There is some uncertainty whether our forebears sprang from Cormac MacArt, third-century king of Ireland, whose descendants spread to what is now known as Argyll, or from later ancestors. However, we do know that our early kinsmen supported one of Scotland's great heroes, Robert the Bruce, in his struggle for Scotland's independence in the early 14th century.
After Bruce's success at the battle of the Pass of Brander in 1308, the MacArthurs were given large grants of land in Argyll. The Clan remained a powerful force until 1427 when our then Chief, Iain (or John), "a leader of a thousand men" was beheaded by King James I of Scotland. Iain and other clan chiefs opposed James' policy of a strong central government for Scotland, which they feared would lead to the dissolution of the ancient clan system.

This attempt by James to eliminate his opposition so enraged many Highland clans that a year later Alexander of the Isles marched on Inverness with 10,00 men and destroyed it.

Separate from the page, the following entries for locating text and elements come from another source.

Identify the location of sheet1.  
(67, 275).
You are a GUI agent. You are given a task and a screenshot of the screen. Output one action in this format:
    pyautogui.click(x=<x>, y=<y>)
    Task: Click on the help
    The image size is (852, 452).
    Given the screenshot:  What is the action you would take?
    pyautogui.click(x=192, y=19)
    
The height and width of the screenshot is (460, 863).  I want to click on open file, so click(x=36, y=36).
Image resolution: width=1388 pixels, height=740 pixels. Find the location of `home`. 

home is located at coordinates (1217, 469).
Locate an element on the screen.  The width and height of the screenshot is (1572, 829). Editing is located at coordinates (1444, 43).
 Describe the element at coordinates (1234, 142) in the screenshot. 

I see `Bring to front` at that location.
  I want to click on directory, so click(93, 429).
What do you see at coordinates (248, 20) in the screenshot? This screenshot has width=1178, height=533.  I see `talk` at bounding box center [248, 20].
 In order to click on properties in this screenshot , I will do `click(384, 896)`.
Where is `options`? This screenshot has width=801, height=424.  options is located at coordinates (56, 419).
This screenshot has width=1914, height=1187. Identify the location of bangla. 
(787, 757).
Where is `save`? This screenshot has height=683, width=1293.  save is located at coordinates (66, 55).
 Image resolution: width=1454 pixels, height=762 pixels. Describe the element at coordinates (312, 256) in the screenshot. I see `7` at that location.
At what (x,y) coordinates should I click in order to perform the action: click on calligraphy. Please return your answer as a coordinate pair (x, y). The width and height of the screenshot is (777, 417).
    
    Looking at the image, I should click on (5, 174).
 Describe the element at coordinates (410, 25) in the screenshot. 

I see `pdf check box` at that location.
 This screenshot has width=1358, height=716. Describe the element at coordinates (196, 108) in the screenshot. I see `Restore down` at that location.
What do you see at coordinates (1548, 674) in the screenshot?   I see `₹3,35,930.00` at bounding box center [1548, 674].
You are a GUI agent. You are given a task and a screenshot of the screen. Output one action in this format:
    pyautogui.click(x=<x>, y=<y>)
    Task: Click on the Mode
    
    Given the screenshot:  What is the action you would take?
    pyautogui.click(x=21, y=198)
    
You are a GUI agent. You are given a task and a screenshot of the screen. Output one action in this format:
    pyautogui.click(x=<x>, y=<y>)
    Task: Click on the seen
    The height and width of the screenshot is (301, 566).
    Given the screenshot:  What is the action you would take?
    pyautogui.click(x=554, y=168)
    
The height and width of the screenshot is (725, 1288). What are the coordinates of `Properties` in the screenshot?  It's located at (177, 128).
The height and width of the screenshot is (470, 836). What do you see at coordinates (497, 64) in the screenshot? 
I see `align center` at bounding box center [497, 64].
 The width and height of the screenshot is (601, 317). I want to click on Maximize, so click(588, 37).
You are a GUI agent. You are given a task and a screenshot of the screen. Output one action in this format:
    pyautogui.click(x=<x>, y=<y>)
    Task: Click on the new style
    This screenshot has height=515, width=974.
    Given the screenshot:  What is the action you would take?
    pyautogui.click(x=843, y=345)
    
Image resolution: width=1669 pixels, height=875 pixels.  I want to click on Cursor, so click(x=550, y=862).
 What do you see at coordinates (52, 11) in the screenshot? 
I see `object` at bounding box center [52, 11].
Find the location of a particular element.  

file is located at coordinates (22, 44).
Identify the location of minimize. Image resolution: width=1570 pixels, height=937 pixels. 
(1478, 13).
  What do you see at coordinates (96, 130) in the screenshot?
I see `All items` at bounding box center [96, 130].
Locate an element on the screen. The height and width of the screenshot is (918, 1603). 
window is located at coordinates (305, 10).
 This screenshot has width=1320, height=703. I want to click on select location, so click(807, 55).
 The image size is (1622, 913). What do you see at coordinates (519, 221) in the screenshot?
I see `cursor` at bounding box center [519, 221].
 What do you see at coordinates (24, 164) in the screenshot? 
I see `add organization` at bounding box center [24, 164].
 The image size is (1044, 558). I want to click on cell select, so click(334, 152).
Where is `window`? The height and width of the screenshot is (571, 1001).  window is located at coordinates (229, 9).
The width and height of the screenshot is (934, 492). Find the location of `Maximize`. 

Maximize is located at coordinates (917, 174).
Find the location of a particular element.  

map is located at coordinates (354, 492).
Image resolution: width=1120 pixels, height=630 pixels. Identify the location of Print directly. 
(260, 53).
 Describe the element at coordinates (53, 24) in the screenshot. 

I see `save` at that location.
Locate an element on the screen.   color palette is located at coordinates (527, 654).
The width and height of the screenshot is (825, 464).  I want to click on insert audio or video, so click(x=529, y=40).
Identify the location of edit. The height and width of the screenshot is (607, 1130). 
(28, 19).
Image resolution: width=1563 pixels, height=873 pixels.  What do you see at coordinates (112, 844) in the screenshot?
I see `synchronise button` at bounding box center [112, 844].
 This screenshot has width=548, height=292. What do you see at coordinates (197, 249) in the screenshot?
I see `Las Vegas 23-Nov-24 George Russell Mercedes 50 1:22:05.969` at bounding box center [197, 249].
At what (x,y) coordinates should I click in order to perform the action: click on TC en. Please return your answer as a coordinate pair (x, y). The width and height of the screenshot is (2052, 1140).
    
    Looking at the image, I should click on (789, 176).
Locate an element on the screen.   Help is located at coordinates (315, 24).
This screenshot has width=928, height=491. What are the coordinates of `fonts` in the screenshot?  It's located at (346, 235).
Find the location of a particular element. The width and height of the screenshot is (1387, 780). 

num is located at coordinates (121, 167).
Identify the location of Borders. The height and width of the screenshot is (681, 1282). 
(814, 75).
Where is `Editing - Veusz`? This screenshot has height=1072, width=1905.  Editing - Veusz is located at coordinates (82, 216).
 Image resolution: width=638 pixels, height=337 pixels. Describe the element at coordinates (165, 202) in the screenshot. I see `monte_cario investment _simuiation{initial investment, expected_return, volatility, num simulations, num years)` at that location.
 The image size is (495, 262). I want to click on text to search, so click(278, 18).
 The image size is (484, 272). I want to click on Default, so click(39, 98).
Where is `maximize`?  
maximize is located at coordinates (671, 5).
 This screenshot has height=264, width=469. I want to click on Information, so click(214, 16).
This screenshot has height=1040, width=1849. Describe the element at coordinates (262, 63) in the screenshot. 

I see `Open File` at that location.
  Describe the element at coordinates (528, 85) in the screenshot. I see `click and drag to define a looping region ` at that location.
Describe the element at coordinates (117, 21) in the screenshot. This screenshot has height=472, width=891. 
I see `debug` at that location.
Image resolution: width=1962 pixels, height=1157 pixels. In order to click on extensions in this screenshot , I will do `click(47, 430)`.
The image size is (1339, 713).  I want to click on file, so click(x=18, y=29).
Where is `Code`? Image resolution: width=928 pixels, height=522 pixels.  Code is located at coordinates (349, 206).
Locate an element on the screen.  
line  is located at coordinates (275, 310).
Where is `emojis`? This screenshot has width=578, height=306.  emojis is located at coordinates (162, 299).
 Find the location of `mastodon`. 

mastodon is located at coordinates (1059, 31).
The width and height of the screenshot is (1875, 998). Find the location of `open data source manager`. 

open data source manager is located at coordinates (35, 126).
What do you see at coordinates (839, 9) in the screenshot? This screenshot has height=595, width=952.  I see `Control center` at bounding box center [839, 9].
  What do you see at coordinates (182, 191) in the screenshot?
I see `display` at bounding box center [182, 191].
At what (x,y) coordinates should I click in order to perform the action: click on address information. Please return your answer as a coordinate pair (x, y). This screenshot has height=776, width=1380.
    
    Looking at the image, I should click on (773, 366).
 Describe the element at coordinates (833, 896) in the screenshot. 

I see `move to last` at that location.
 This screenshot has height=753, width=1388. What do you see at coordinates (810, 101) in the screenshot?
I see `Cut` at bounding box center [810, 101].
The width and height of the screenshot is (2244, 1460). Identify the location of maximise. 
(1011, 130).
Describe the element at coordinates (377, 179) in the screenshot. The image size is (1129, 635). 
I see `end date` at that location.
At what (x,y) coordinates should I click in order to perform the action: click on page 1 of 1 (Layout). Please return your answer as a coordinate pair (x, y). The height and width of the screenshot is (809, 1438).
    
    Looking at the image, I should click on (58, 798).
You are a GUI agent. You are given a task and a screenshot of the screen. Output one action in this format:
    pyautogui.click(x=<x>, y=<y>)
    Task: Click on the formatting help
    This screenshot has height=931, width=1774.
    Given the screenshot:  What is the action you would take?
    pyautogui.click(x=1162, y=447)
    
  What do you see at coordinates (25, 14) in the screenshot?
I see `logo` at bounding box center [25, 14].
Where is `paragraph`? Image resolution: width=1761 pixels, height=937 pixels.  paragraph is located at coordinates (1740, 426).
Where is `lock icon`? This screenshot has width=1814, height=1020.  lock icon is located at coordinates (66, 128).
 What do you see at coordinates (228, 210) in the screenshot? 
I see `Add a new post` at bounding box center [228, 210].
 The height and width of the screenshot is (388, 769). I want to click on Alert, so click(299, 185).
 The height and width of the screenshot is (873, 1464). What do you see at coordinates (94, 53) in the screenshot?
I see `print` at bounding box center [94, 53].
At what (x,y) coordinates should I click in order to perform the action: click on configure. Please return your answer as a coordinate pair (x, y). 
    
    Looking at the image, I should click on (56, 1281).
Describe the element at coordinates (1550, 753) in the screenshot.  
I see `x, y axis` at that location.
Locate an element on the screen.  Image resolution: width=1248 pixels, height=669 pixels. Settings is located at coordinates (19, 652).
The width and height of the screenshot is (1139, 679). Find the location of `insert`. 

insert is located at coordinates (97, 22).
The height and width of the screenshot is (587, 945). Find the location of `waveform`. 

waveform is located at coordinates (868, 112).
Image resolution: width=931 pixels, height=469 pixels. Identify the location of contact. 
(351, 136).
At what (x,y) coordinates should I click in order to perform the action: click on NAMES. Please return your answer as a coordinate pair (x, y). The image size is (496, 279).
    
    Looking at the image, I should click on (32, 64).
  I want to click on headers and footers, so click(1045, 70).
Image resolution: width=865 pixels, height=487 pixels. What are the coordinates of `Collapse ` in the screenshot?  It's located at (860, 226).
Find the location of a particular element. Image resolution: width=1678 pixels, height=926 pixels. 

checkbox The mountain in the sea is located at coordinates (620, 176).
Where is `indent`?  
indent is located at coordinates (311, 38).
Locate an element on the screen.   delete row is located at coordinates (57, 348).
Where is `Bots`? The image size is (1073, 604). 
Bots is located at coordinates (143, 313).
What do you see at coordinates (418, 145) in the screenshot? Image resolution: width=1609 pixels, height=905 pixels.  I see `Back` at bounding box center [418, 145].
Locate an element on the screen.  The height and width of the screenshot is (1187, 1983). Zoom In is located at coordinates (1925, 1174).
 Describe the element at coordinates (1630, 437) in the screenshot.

Following the tragedy of 1427, the power of the MacArthurs was greatly reduced, and many Clan members left the area. Some settled in the Western Isles where they became celebrated pipers. Several MacArthur names holding prominent positions appear in the 15th century annals of Argyll. This leads historians to believe some MacArthurs had regained lands they lost following the tragedy of 1427.

Many MacArthurs left Scotland after the infamous Battle of Culloden in 1746 and settled in the New World. Their descendants today continue to keep the MacArthur name both respected and honored.